*WHAT NEEDS TO BE DONE*:
How might the biography of Owe Thörnqvist below go on? Continue it from where it stops.

*PASSAGE SHOWN*:
↓

Background information
- Born: 12 March 1929 (age 96) Uppsala, Sweden
- Genres: Pop, rock, schlager
- Occupations: Singer, songwriter, musician
- Years active: 1953–

= Owe Thörnqvist =

Musical artist

Owe Thörnqvist (born 12 March 1929) is a Swedish singer-songwriter and revue artist. Since the 1960s he has lived in Spain and Florida in the winter for health reasons, and in Sweden in the summers. He has also made regular concert tours in Sweden.

In 1953, Thörnqvist produced his first revue in Uppsala, and in 1955 his first record was released. His musical style includes rock, ballroom rumba and calypso, and he has also written pastiches of American popular music; his texts are characterised by word play and humour.

Thörnqvist was one of the first people to do stand-up comedy in Sweden, in venues such as Hamburger Börs and Berns in Stockholm in the 1950s. He has worked together with artists such as Povel Ramel (in the revue I hatt och strumpa in 1961–62), Anita Lindblom, Lill Lindfors, and Eva Rydberg. In 1963, Thörnqvist provided guest vocals and performed the song "Wilma" on The Flintstones episode "The Swedish Visitors".

↑

*Collection entries*:
↓

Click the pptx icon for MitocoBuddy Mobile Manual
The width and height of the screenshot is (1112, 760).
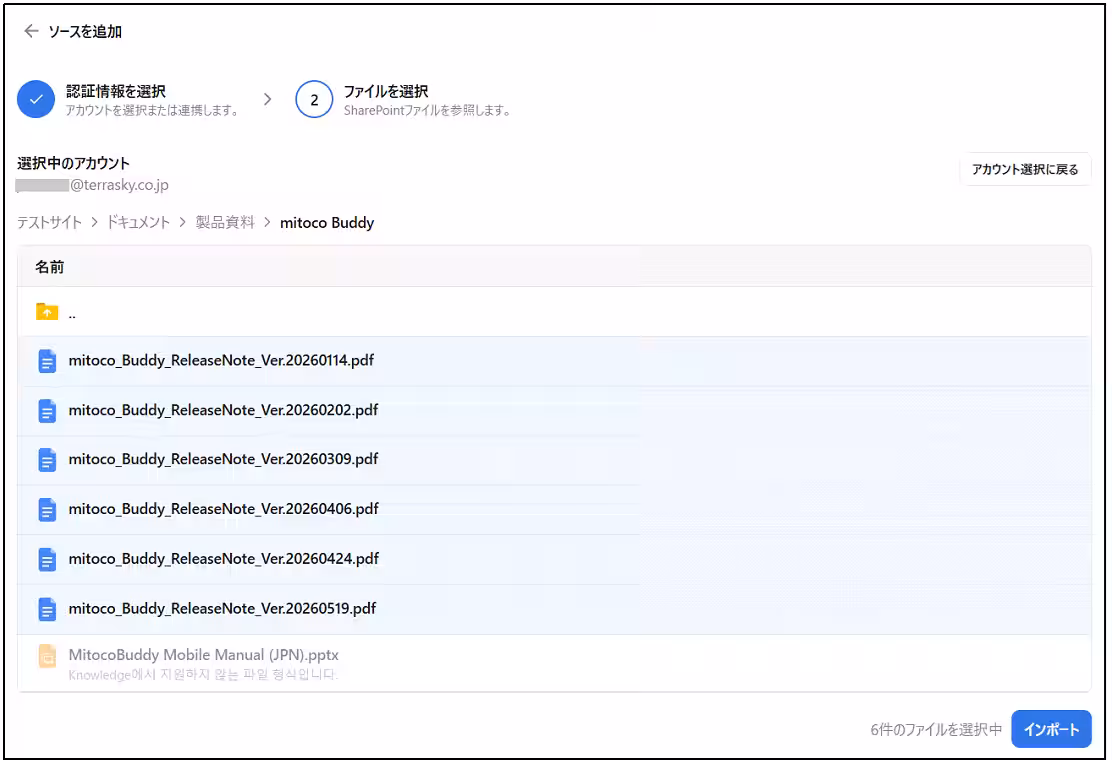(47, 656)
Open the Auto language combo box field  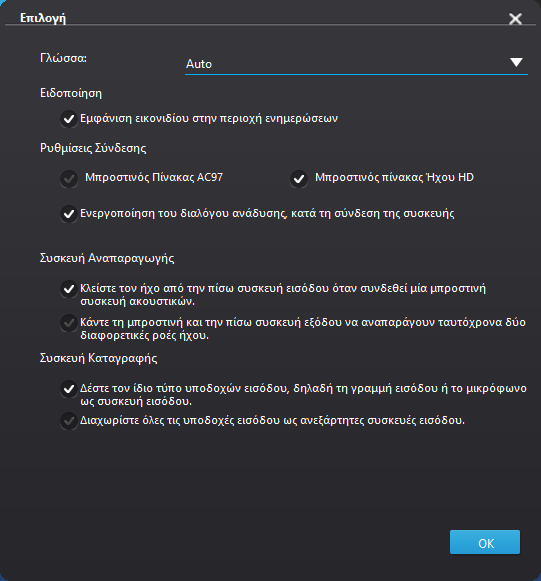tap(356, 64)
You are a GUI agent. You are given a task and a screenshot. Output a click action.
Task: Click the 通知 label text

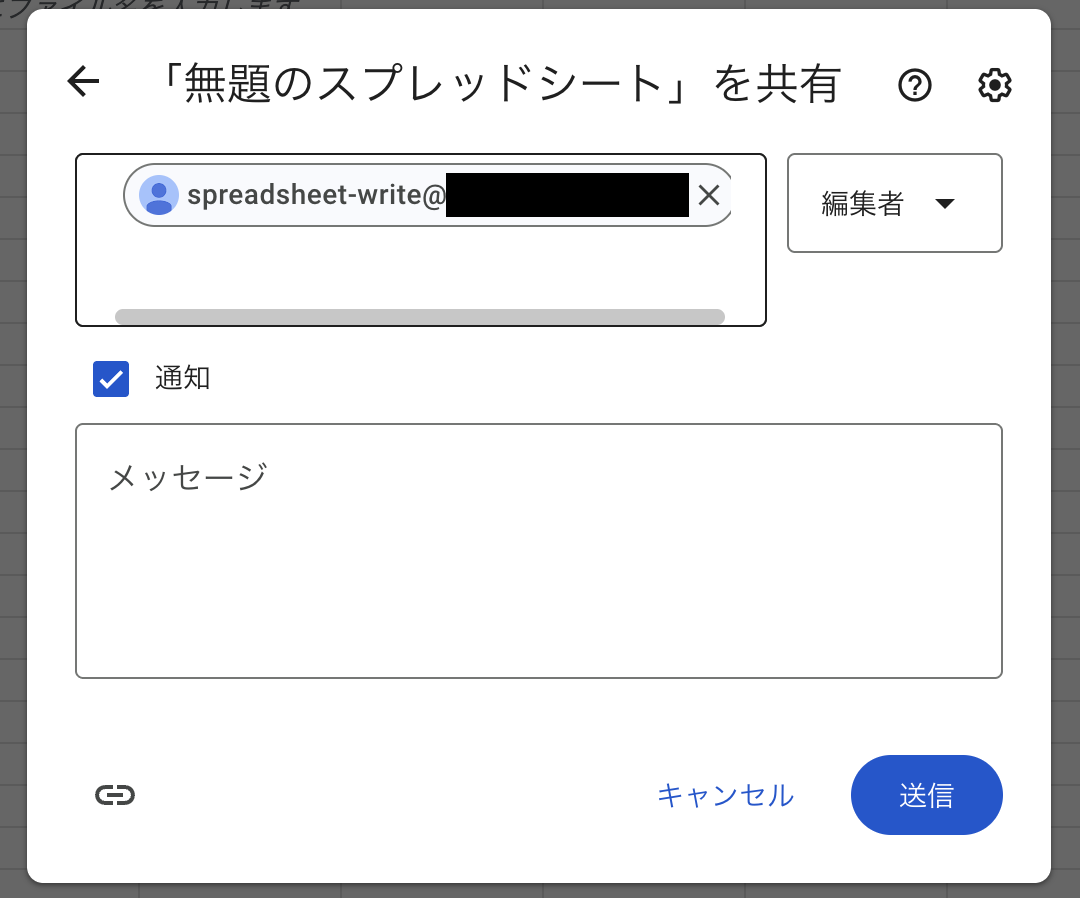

↑

*TASK OUTPUT*:
Thörnqvist wrote songs for the song contest Melodifestivalen, the Swedish qualifying contest for the Eurovision Song Contest in 1962, 1963 and 1965. In 2017, he took part in the contest as a singer, with the song "Boogieman Blues". Aged 87, Thörnqvist was the oldest person ever to perform in Melodifestivalen at that time. His performance won the semi-finals, but did not qualify for the Eurovision Song Contest.

In 2004, Thörnqvist received H. M. The King's Medal in the 8th size for his contributions to Swedish culture as a songwriter, singer and composer. He has also received the Evert Taube prize (Evert Taube-stipendiet) and the Cornelis Vreeswijk prize (Cornelis Vreeswijk-stipendiet).